Per la alternanza scuola lavoro, il governo ha stanziato circa un centinaio di milioni. Anche da queste pagine, alcuni autorevoli osservatori hanno notato che questa somma potrebbe essere insufficiente. In effetti, il buon funzionamento della ASL può ricadere perfettamente nei parametri di Lisbona. Su questo si può chiedere un finanziamento di bond da parte della BCE. Il rendimento per il paese, ma anche per le imprese, in termini di crescita del capitale umano e della produttività dei giovani che iniziano la transizione verso il lavoro dovrebbero essere notevoli e anche in tempi piuttosto brevi.
Il ruolo degli stakeholders
Questa osservazione sui rendimenti sociali dell’istruzione e sui vantaggi anche per le imprese pone indirettamente la questione se altri soggetti, oltre lo stato e l’UE, possano partecipare per sostenere i costi dell’ASL. Mi riferisco, in particolare a genitori, singoli contribuenti, grupi di contribuenti, imprese. Tutti questi soggetti sono stakeholders della scuola, interessati al suo successo per motivi diversi, ma concordanti. La risposta, per alcuni non scontata, è certamente positiva, dal mio punto di vista.
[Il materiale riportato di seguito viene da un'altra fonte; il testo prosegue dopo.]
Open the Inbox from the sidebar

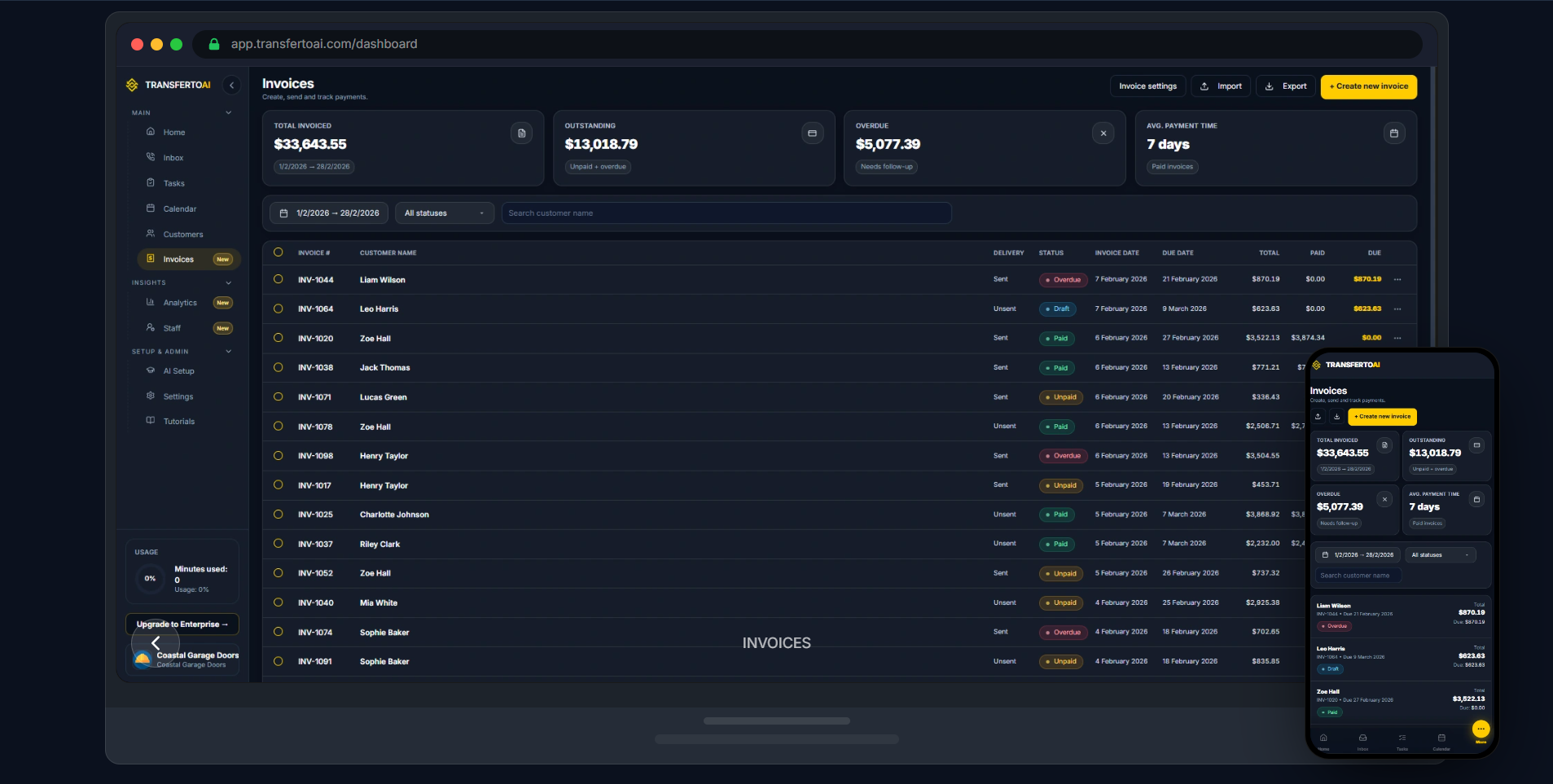(173, 157)
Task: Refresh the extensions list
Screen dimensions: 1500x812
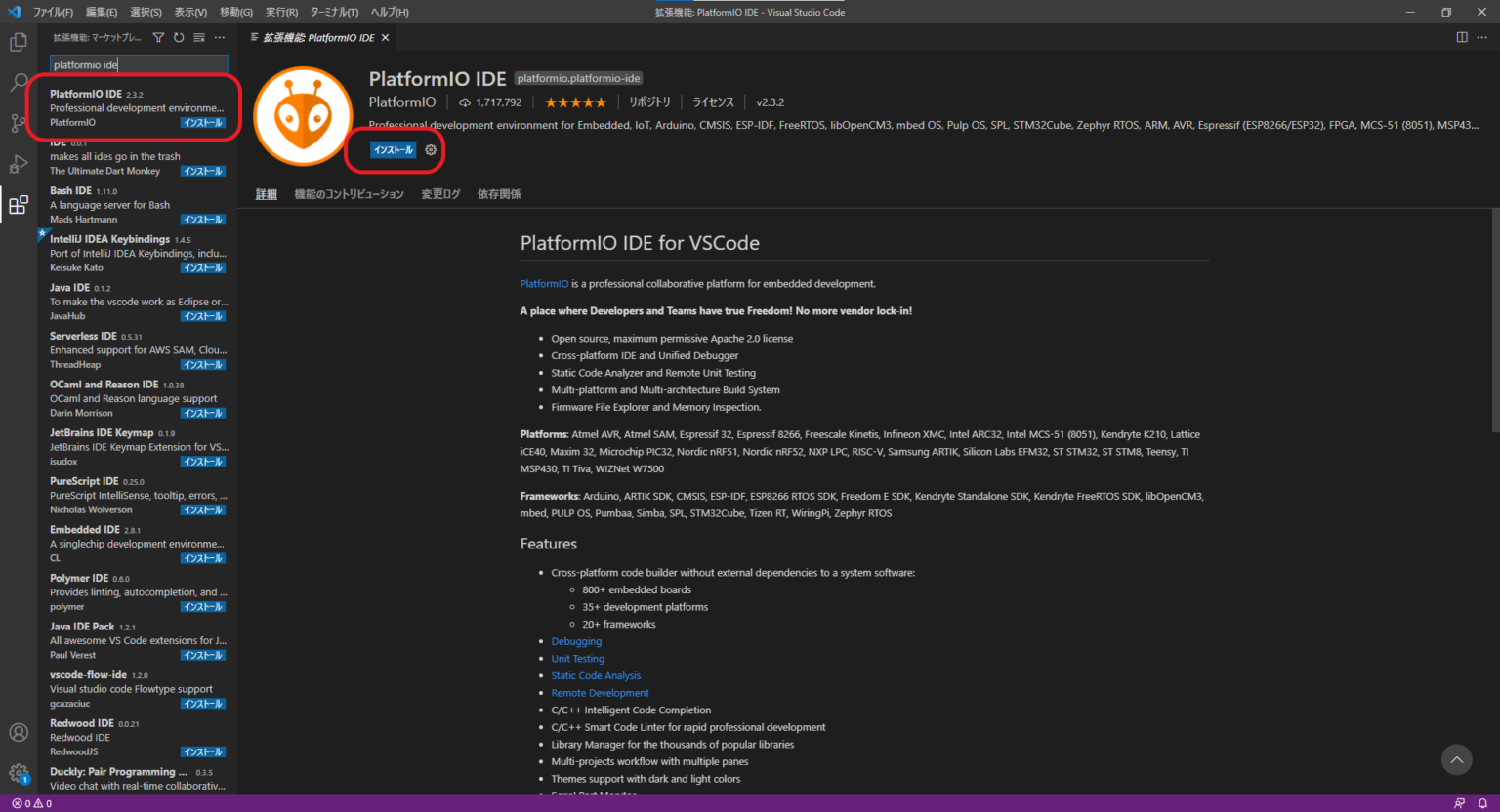Action: click(179, 38)
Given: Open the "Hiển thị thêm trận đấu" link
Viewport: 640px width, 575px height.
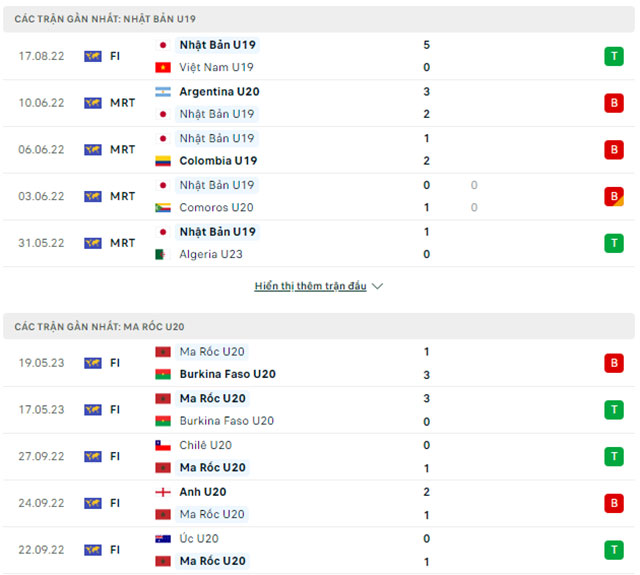Looking at the screenshot, I should coord(311,286).
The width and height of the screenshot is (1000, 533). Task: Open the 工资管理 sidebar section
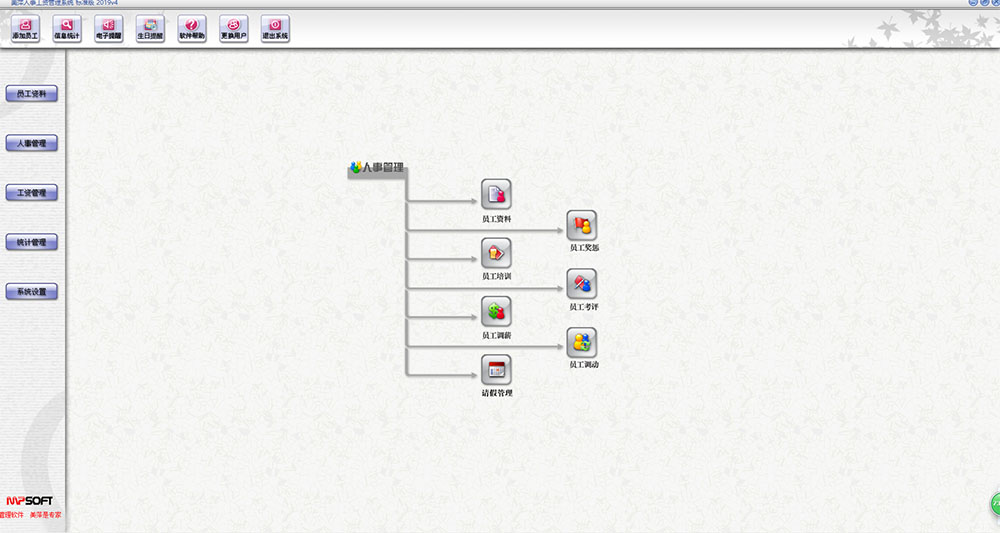(x=32, y=193)
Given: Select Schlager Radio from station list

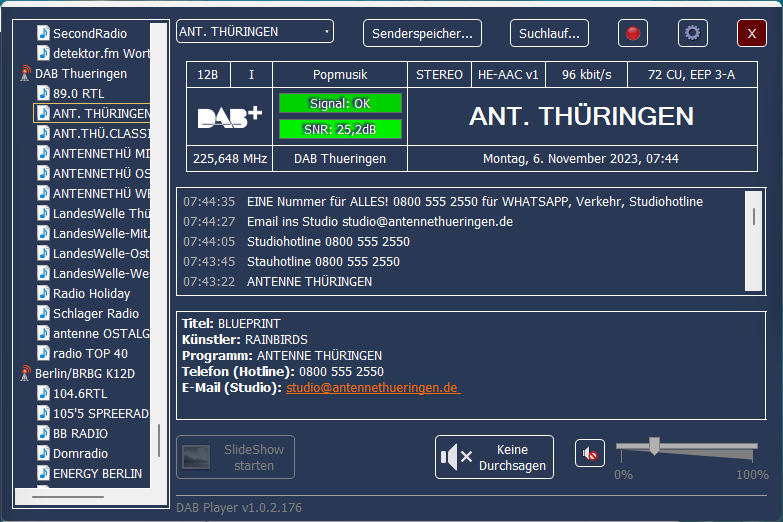Looking at the screenshot, I should (95, 313).
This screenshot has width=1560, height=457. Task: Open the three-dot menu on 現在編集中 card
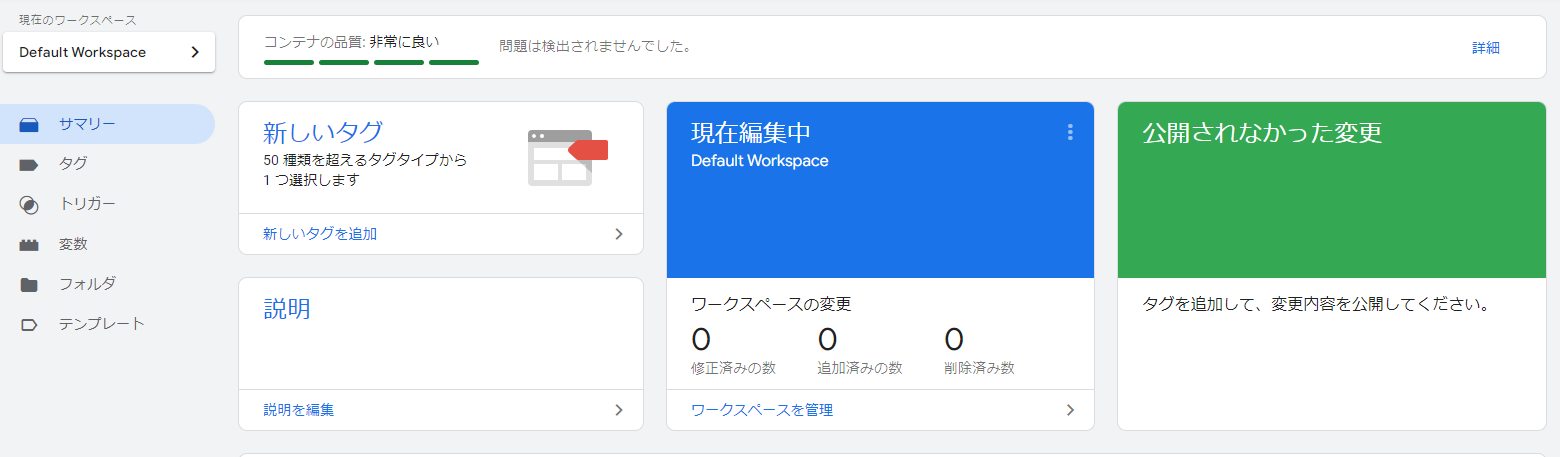point(1070,132)
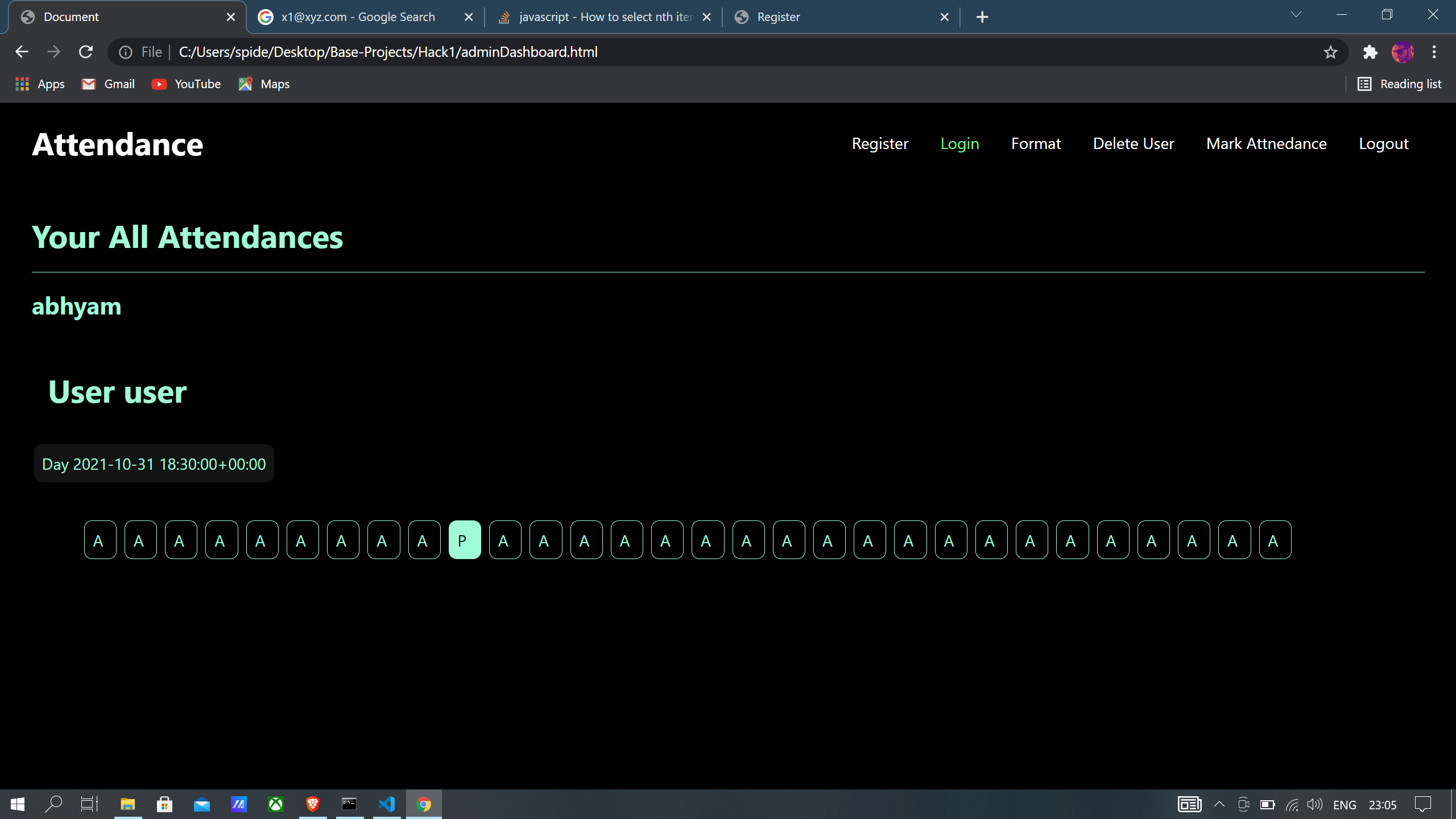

Mi sembra interessante, perciò, l’idea del governo, di assegnare un ruolo agli stakeholders nella governance scolastica, ovviamente in forme ben precise e con limiti ben precisi. In particolare, se ne parla per consentire loro di contribuire al miglioramento delle attività di laboratorio e di ASL. Il documento del governo presenta molte novità interessanti da questo punto di vista.
È chiaro che di risorse ce ne vogliono per l’ASL. I laboratori dovranno essere dotati di nuove attrezzature al passo con i tempi: stampanti 3D, frese laser, componenti robotici, nuovi hardware e software. Senza queste ed altre simili attrezzature innovative, gli istituti tecnici e professionali non potranno tornare ad essere quel volano di innovazioni per le imprese che sono stati negli anni dello sviluppo industriale.
Inoltre, le attrezzature senza docenti formati per usarle sarebbero inutili. Il governo dice che le nuove assunzioni riguarderanno anche personale in grado di svolgere questo tipo di attività di laboratorio. L’altro strumento sono le imprese. Il modo migliore per dimostrare come i nuovi strumenti sono utilizzati è vederli all’opera nell’impresa, magari sotto il monitoraggio di tutor scolastici a ciò preposti. I professori tutor dovrebbero essere assunti fra i 140 mila da stabilizzare.
Gli strumenti considerati per la partecipazione dei privati sono quattro e provengono dalla tradizione anglosassone. Lo school bonus, un incentivo fiscale, serve per consentire ai privati di finanziare in prevalenza l’edilizia scolastica e l’innovazione dei laboratori. Uno strumento simile ed aggiuntivo è lo school guarantee, una maggiorazione dell’incentivo fiscale concessa come premio per i percorsi formativi di successo, che sono tali se portano il giovane ad un posto di lavoro stabile. Il crowdfunding è invece la possibilità anche per il singolo cittadino di partecipare con piccole donazioni al miglioramento delle scuole, in particolare quelle nelle aree più difficili. Infine, le obbligazioni di impatto sociale (Social Impact Bonds) dovrebbero consentire a soggetti esterni di contribuire alle attività di recupero scolastico dei giovani soprattutto nelle aree più a rischio. Il governo promette di rendere molto semplice l’utilizzo di questi strumenti sia alle scuole che agli stakeholders.
Insomma, le idee non mancano. Bisogna però farle circolare per realizzarle bene. La realizzazione non si fermerà al testo di legge, ma richiederà un processo collettivo di assimilazione da parte di tutti gli operatori della scuola. Un aiuto dell’Unione Europea e una partecipazione anche di soggetti privati potrebbero essere davvero importanti per realizzare la riforma.